Collected data entries
Content starts

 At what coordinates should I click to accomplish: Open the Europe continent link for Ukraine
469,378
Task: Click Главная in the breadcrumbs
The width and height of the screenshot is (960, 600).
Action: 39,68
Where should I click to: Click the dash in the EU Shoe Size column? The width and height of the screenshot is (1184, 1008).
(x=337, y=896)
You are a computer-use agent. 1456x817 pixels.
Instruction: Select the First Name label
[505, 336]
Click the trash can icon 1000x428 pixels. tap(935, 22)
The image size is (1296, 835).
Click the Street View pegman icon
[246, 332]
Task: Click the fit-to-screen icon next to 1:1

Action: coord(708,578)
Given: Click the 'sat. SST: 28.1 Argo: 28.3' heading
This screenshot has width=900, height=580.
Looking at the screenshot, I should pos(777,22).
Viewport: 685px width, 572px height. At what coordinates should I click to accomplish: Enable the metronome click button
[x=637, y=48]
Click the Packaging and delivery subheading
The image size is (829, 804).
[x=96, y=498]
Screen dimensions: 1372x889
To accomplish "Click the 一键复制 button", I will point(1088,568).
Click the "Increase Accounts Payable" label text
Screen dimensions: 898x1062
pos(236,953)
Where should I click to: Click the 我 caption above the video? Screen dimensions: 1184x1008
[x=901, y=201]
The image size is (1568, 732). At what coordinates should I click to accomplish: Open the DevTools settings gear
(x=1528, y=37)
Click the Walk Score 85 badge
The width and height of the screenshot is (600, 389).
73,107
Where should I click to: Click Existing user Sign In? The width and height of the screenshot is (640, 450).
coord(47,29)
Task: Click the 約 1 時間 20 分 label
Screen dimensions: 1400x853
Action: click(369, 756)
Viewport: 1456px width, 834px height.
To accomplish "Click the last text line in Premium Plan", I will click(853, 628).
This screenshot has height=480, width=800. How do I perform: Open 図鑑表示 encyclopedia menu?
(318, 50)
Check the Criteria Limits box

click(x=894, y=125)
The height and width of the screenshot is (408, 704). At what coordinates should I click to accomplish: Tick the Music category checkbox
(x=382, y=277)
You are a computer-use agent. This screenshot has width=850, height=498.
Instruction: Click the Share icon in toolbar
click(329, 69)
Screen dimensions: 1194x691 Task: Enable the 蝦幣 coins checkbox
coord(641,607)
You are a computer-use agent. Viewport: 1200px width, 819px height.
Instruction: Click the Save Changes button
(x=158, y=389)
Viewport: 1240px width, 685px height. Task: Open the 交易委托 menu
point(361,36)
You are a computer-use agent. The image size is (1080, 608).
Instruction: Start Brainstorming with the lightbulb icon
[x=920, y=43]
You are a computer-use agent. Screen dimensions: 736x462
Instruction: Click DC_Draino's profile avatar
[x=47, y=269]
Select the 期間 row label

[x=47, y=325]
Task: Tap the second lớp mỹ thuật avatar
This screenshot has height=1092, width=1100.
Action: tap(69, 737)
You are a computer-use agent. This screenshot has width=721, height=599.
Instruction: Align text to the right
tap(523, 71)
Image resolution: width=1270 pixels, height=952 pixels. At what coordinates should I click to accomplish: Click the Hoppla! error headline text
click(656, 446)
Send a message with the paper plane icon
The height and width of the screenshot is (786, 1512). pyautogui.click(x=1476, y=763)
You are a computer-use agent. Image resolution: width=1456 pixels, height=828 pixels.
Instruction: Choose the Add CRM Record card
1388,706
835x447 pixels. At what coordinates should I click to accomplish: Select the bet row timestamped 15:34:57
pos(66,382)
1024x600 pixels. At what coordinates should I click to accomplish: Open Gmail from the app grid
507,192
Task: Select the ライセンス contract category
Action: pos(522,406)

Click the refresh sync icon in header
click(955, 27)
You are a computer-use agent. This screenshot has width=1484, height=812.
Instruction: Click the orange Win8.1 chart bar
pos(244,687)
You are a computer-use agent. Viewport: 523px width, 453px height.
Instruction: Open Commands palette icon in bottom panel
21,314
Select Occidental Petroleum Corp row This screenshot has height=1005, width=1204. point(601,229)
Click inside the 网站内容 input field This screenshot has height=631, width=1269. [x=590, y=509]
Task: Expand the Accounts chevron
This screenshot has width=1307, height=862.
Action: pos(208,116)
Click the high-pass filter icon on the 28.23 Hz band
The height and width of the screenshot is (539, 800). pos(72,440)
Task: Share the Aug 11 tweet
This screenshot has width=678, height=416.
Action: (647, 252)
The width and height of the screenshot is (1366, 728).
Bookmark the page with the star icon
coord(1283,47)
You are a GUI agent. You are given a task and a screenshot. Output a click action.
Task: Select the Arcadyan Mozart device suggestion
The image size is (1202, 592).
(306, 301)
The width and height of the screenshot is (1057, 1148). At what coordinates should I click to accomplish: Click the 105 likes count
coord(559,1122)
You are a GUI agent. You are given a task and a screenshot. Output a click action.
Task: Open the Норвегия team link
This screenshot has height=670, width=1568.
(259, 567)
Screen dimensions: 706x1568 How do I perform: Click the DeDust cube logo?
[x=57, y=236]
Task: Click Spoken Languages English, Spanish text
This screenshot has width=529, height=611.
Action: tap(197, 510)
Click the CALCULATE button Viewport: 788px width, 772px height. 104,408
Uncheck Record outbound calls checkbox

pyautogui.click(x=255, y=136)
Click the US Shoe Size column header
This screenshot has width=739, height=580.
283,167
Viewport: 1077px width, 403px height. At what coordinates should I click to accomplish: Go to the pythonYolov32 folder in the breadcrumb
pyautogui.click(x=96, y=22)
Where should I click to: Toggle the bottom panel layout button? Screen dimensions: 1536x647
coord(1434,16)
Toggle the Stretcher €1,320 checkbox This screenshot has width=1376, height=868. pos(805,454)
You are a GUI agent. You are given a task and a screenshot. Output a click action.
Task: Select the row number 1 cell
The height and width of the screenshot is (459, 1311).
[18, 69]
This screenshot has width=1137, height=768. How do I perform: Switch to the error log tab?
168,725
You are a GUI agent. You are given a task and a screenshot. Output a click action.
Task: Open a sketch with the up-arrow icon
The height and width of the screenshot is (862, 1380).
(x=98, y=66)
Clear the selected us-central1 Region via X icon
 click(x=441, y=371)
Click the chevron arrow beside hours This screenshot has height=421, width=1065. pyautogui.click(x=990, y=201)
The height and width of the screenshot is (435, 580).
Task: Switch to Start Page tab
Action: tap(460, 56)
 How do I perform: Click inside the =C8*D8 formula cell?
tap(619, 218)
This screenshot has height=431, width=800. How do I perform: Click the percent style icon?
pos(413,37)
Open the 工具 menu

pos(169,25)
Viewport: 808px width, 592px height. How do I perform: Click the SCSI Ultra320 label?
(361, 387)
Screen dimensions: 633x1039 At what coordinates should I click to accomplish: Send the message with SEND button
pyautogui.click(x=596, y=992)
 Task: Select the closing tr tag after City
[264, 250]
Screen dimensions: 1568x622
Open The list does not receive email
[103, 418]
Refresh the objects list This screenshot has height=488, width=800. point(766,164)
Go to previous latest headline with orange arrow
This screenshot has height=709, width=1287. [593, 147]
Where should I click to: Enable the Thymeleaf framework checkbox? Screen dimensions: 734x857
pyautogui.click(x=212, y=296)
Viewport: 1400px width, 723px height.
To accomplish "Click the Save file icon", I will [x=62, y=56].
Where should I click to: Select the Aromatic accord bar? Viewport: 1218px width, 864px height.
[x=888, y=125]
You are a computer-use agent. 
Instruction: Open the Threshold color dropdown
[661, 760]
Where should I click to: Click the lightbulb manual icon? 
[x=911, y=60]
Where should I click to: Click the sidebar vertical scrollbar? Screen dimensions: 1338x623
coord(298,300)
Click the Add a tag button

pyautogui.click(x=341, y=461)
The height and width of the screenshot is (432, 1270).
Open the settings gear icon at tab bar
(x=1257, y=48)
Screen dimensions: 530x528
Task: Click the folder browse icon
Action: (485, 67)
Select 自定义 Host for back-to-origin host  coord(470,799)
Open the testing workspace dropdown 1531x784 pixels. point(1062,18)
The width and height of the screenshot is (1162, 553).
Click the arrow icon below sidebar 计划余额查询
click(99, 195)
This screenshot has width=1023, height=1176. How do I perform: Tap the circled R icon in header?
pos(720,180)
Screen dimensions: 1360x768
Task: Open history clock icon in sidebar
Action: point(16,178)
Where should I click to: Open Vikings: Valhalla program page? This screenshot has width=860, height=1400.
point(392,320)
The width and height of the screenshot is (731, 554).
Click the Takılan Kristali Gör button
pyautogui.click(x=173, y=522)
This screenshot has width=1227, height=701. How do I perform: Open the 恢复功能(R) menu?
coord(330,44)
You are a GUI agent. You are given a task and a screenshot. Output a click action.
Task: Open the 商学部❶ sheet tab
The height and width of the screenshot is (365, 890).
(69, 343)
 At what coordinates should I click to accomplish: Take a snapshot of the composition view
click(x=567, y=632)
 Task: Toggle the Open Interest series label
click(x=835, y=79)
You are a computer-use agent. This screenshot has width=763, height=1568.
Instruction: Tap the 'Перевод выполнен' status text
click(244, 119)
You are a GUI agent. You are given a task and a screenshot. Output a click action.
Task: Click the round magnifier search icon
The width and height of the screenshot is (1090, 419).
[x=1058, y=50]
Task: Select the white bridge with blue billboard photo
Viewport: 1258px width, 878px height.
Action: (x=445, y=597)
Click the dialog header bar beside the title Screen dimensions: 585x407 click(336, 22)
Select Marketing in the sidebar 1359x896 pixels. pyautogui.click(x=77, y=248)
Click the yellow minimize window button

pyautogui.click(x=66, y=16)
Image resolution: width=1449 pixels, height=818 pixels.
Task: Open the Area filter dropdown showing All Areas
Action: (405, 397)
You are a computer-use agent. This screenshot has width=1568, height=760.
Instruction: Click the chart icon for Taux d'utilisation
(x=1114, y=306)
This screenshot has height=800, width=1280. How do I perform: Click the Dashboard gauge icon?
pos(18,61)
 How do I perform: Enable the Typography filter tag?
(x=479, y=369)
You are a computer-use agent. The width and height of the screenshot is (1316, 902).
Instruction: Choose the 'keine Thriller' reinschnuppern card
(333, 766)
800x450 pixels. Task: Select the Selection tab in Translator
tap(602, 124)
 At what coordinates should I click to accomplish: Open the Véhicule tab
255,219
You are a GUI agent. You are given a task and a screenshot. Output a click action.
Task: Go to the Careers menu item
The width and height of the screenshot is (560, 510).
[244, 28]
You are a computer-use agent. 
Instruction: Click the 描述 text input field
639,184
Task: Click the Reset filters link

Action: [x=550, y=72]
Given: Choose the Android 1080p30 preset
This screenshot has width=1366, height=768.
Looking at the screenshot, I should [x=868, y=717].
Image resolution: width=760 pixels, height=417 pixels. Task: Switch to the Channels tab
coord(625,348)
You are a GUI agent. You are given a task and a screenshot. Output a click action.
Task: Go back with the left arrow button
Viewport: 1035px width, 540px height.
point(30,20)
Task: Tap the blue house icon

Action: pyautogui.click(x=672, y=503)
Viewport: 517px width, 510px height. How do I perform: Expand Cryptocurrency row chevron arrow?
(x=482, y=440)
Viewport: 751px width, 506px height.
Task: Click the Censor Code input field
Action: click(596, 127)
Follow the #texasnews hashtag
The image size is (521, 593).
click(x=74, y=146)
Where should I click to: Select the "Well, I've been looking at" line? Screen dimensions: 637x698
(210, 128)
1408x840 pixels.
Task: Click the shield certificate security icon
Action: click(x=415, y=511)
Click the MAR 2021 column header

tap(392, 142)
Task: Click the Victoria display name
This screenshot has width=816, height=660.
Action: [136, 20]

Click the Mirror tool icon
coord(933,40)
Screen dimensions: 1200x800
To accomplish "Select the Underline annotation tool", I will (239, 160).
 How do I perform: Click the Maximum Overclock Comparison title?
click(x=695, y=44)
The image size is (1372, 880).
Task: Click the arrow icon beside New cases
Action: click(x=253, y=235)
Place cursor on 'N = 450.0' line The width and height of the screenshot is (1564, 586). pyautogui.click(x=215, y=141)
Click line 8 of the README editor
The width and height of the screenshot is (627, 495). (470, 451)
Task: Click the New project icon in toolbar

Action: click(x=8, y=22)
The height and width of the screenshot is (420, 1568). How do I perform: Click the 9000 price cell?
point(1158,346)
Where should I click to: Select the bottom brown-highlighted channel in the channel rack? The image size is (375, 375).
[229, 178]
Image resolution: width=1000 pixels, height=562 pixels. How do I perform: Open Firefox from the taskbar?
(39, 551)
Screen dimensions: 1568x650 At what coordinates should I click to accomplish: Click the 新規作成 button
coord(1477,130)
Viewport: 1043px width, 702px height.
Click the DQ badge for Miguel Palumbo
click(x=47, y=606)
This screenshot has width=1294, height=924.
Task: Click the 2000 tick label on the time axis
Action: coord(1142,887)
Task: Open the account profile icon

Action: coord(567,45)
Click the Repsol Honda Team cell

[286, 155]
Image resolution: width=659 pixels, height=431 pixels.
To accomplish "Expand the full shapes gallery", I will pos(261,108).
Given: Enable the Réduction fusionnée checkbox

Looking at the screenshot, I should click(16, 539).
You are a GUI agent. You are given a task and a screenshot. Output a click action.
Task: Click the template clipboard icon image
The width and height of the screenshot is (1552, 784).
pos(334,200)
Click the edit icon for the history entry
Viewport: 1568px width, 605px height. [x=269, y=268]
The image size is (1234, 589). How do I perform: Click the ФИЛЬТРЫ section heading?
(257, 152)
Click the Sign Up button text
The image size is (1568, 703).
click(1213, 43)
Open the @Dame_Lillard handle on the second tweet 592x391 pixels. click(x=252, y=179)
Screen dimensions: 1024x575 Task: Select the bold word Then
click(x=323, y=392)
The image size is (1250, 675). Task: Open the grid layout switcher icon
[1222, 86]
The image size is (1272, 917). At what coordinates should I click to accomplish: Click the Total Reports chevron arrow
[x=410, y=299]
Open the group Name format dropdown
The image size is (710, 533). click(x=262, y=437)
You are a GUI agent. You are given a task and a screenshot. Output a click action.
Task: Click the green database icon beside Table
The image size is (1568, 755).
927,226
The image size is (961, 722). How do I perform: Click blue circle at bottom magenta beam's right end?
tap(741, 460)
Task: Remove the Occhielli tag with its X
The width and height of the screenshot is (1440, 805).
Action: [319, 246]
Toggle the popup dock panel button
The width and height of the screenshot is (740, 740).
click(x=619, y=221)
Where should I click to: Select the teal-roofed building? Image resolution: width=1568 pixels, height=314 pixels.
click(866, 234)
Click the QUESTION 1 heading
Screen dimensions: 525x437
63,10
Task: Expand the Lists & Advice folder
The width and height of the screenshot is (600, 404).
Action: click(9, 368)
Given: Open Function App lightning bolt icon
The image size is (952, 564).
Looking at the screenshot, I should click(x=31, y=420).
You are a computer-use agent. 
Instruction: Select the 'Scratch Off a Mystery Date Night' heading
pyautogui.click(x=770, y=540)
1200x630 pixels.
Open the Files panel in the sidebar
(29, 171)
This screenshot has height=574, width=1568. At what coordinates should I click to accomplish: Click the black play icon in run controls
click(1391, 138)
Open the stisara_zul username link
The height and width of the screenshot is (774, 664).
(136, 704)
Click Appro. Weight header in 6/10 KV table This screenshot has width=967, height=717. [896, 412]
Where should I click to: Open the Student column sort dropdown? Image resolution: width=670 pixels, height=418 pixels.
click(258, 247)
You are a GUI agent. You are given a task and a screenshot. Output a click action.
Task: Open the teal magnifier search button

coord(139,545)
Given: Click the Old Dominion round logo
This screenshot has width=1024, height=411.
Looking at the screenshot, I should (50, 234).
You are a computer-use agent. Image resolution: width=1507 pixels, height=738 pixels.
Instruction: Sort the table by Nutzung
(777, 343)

Content ends

BRIEF
Start at the first line of the entries above. Set down each line exactly through the one with "Viewport: 1456px width, 834px height.", and stop there.

RESPONSE AREA
 At what coordinates should I click to accomplish: Open the Europe continent link for Ukraine
469,378
Task: Click Главная in the breadcrumbs
The width and height of the screenshot is (960, 600).
Action: 39,68
Where should I click to: Click the dash in the EU Shoe Size column? The width and height of the screenshot is (1184, 1008).
(x=337, y=896)
You are a computer-use agent. 1456x817 pixels.
Instruction: Select the First Name label
[505, 336]
Click the trash can icon 1000x428 pixels. tap(935, 22)
The image size is (1296, 835).
Click the Street View pegman icon
[246, 332]
Task: Click the fit-to-screen icon next to 1:1

Action: coord(708,578)
Given: Click the 'sat. SST: 28.1 Argo: 28.3' heading
This screenshot has width=900, height=580.
Looking at the screenshot, I should pos(777,22).
Viewport: 685px width, 572px height. At what coordinates should I click to accomplish: Enable the metronome click button
[x=637, y=48]
Click the Packaging and delivery subheading
The image size is (829, 804).
[x=96, y=498]
Screen dimensions: 1372x889
To accomplish "Click the 一键复制 button", I will point(1088,568).
Click the "Increase Accounts Payable" label text
Screen dimensions: 898x1062
pos(236,953)
Where should I click to: Click the 我 caption above the video? Screen dimensions: 1184x1008
[x=901, y=201]
The image size is (1568, 732). At what coordinates should I click to accomplish: Open the DevTools settings gear
(x=1528, y=37)
Click the Walk Score 85 badge
The width and height of the screenshot is (600, 389).
73,107
Where should I click to: Click Existing user Sign In? The width and height of the screenshot is (640, 450).
coord(47,29)
Task: Click the 約 1 時間 20 分 label
Screen dimensions: 1400x853
Action: click(369, 756)
Viewport: 1456px width, 834px height.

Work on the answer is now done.